#### Listed entries:
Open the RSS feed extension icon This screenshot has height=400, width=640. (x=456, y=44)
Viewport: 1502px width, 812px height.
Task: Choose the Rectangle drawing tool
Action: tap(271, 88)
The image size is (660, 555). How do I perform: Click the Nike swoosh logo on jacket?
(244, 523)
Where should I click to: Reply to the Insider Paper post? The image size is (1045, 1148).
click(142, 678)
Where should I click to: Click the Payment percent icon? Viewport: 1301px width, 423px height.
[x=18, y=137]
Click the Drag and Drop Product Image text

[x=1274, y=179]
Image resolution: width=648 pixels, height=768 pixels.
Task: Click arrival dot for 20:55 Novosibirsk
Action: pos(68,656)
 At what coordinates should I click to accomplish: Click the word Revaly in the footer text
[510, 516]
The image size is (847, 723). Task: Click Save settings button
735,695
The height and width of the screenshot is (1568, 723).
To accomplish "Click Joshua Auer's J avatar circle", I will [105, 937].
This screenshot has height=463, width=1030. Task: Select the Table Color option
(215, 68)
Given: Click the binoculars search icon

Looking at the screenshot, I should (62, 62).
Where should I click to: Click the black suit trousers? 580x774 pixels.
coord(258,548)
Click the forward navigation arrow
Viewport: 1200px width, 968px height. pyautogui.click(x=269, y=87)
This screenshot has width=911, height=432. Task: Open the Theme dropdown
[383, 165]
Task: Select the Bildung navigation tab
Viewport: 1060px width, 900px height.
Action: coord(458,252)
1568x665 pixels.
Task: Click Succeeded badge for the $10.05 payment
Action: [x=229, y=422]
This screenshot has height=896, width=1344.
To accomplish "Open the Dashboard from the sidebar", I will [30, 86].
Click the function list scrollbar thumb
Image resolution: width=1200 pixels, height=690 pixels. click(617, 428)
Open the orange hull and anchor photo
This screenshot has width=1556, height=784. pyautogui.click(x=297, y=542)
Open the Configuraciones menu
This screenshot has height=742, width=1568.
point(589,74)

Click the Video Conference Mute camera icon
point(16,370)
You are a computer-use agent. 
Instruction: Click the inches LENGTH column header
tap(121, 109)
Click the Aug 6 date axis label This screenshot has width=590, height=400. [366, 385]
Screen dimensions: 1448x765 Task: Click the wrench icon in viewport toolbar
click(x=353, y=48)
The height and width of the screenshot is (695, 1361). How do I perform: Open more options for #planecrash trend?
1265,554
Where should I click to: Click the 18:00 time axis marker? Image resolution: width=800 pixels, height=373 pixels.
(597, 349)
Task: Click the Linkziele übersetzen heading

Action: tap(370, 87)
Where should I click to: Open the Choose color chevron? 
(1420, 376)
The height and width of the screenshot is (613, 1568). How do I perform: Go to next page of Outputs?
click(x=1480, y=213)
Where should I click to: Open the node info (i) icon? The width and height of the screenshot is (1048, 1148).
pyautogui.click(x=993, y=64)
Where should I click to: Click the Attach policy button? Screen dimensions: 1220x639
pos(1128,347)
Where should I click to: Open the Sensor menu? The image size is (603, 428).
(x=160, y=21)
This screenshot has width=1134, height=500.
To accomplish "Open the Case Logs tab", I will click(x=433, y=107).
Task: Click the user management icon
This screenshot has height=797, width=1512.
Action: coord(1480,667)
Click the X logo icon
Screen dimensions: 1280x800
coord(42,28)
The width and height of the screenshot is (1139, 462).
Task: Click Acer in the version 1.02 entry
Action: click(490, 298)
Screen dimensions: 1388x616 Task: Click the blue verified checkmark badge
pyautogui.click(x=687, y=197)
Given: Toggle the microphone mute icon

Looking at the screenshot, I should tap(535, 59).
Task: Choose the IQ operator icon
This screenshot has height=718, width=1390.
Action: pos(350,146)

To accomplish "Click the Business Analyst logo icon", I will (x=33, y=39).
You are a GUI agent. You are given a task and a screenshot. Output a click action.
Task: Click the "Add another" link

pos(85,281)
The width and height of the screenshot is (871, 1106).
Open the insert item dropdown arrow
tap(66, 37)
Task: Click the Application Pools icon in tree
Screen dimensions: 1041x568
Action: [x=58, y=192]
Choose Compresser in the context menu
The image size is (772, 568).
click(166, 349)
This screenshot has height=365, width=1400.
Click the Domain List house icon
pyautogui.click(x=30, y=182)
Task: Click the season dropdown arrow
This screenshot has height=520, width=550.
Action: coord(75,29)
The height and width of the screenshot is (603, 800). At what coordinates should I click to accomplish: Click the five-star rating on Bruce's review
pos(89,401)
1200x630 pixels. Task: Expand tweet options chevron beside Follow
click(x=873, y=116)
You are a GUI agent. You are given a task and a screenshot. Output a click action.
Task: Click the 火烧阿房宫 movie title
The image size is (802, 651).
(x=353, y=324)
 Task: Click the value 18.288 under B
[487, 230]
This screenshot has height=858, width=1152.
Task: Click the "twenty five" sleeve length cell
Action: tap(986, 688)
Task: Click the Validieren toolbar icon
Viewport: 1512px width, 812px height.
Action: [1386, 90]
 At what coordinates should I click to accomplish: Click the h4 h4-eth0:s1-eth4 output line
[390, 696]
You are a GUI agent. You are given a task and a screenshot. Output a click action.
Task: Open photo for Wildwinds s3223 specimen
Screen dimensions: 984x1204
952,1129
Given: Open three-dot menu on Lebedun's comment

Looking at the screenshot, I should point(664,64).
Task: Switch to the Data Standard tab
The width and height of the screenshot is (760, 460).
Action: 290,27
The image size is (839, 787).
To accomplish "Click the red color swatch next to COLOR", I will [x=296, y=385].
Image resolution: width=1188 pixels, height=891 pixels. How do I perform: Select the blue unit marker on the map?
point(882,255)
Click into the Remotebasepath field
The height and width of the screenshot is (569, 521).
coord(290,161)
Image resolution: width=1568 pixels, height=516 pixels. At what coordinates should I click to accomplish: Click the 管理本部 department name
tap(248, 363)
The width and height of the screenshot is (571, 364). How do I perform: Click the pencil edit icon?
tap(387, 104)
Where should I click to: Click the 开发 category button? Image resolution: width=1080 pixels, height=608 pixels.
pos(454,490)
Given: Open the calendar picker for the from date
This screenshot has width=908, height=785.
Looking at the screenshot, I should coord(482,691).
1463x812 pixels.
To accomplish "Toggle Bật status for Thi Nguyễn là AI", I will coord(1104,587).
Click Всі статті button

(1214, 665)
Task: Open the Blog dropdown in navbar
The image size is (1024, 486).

#### What to produce:
Once the records are read, print each of them exactly as written.

#### Written response:
Open the RSS feed extension icon This screenshot has height=400, width=640. (x=456, y=44)
Viewport: 1502px width, 812px height.
Task: Choose the Rectangle drawing tool
Action: tap(271, 88)
The image size is (660, 555). How do I perform: Click the Nike swoosh logo on jacket?
(244, 523)
Where should I click to: Reply to the Insider Paper post? The image size is (1045, 1148).
click(142, 678)
Where should I click to: Click the Payment percent icon? Viewport: 1301px width, 423px height.
[x=18, y=137]
Click the Drag and Drop Product Image text

[x=1274, y=179]
Image resolution: width=648 pixels, height=768 pixels.
Task: Click arrival dot for 20:55 Novosibirsk
Action: pos(68,656)
 At what coordinates should I click to accomplish: Click the word Revaly in the footer text
[510, 516]
The image size is (847, 723). Task: Click Save settings button
735,695
The height and width of the screenshot is (1568, 723).
To accomplish "Click Joshua Auer's J avatar circle", I will [105, 937].
This screenshot has height=463, width=1030. Task: Select the Table Color option
(215, 68)
Given: Click the binoculars search icon

Looking at the screenshot, I should (62, 62).
Where should I click to: Click the black suit trousers? 580x774 pixels.
coord(258,548)
Click the forward navigation arrow
Viewport: 1200px width, 968px height. pyautogui.click(x=269, y=87)
This screenshot has width=911, height=432. Task: Open the Theme dropdown
[383, 165]
Task: Select the Bildung navigation tab
Viewport: 1060px width, 900px height.
Action: coord(458,252)
1568x665 pixels.
Task: Click Succeeded badge for the $10.05 payment
Action: [x=229, y=422]
This screenshot has height=896, width=1344.
To accomplish "Open the Dashboard from the sidebar", I will [30, 86].
Click the function list scrollbar thumb
Image resolution: width=1200 pixels, height=690 pixels. click(617, 428)
Open the orange hull and anchor photo
This screenshot has width=1556, height=784. pyautogui.click(x=297, y=542)
Open the Configuraciones menu
This screenshot has height=742, width=1568.
point(589,74)

Click the Video Conference Mute camera icon
point(16,370)
You are a computer-use agent. 
Instruction: Click the inches LENGTH column header
tap(121, 109)
Click the Aug 6 date axis label This screenshot has width=590, height=400. [366, 385]
Screen dimensions: 1448x765 Task: Click the wrench icon in viewport toolbar
click(x=353, y=48)
The height and width of the screenshot is (695, 1361). How do I perform: Open more options for #planecrash trend?
1265,554
Where should I click to: Click the 18:00 time axis marker? Image resolution: width=800 pixels, height=373 pixels.
(597, 349)
Task: Click the Linkziele übersetzen heading

Action: tap(370, 87)
Where should I click to: Open the Choose color chevron? 
(1420, 376)
The height and width of the screenshot is (613, 1568). How do I perform: Go to next page of Outputs?
click(x=1480, y=213)
Where should I click to: Open the node info (i) icon? The width and height of the screenshot is (1048, 1148).
pyautogui.click(x=993, y=64)
Where should I click to: Click the Attach policy button? Screen dimensions: 1220x639
pos(1128,347)
Where should I click to: Open the Sensor menu? The image size is (603, 428).
(x=160, y=21)
This screenshot has width=1134, height=500.
To accomplish "Open the Case Logs tab", I will click(x=433, y=107).
Task: Click the user management icon
This screenshot has height=797, width=1512.
Action: coord(1480,667)
Click the X logo icon
Screen dimensions: 1280x800
coord(42,28)
The width and height of the screenshot is (1139, 462).
Task: Click Acer in the version 1.02 entry
Action: click(490, 298)
Screen dimensions: 1388x616 Task: Click the blue verified checkmark badge
pyautogui.click(x=687, y=197)
Given: Toggle the microphone mute icon

Looking at the screenshot, I should tap(535, 59).
Task: Choose the IQ operator icon
This screenshot has height=718, width=1390.
Action: pos(350,146)

To accomplish "Click the Business Analyst logo icon", I will (x=33, y=39).
You are a GUI agent. You are given a task and a screenshot. Output a click action.
Task: Click the "Add another" link

pos(85,281)
The width and height of the screenshot is (871, 1106).
Open the insert item dropdown arrow
tap(66, 37)
Task: Click the Application Pools icon in tree
Screen dimensions: 1041x568
Action: [x=58, y=192]
Choose Compresser in the context menu
The image size is (772, 568).
click(166, 349)
This screenshot has height=365, width=1400.
Click the Domain List house icon
pyautogui.click(x=30, y=182)
Task: Click the season dropdown arrow
This screenshot has height=520, width=550.
Action: coord(75,29)
The height and width of the screenshot is (603, 800). At what coordinates should I click to accomplish: Click the five-star rating on Bruce's review
pos(89,401)
1200x630 pixels. Task: Expand tweet options chevron beside Follow
click(x=873, y=116)
You are a GUI agent. You are given a task and a screenshot. Output a click action.
Task: Click the 火烧阿房宫 movie title
The image size is (802, 651).
(x=353, y=324)
 Task: Click the value 18.288 under B
[487, 230]
This screenshot has height=858, width=1152.
Task: Click the "twenty five" sleeve length cell
Action: tap(986, 688)
Task: Click the Validieren toolbar icon
Viewport: 1512px width, 812px height.
Action: [1386, 90]
 At what coordinates should I click to accomplish: Click the h4 h4-eth0:s1-eth4 output line
[390, 696]
You are a GUI agent. You are given a task and a screenshot. Output a click action.
Task: Open photo for Wildwinds s3223 specimen
Screen dimensions: 984x1204
952,1129
Given: Open three-dot menu on Lebedun's comment

Looking at the screenshot, I should point(664,64).
Task: Switch to the Data Standard tab
The width and height of the screenshot is (760, 460).
Action: 290,27
The image size is (839, 787).
To accomplish "Click the red color swatch next to COLOR", I will [x=296, y=385].
Image resolution: width=1188 pixels, height=891 pixels. How do I perform: Select the blue unit marker on the map?
point(882,255)
Click into the Remotebasepath field
The height and width of the screenshot is (569, 521).
coord(290,161)
Image resolution: width=1568 pixels, height=516 pixels. At what coordinates should I click to accomplish: Click the 管理本部 department name
tap(248, 363)
The width and height of the screenshot is (571, 364). How do I perform: Click the pencil edit icon?
tap(387, 104)
Where should I click to: Click the 开发 category button? Image resolution: width=1080 pixels, height=608 pixels.
pos(454,490)
Given: Open the calendar picker for the from date
This screenshot has width=908, height=785.
Looking at the screenshot, I should coord(482,691).
1463x812 pixels.
To accomplish "Toggle Bật status for Thi Nguyễn là AI", I will coord(1104,587).
Click Всі статті button

(1214, 665)
Task: Open the Blog dropdown in navbar
The image size is (1024, 486).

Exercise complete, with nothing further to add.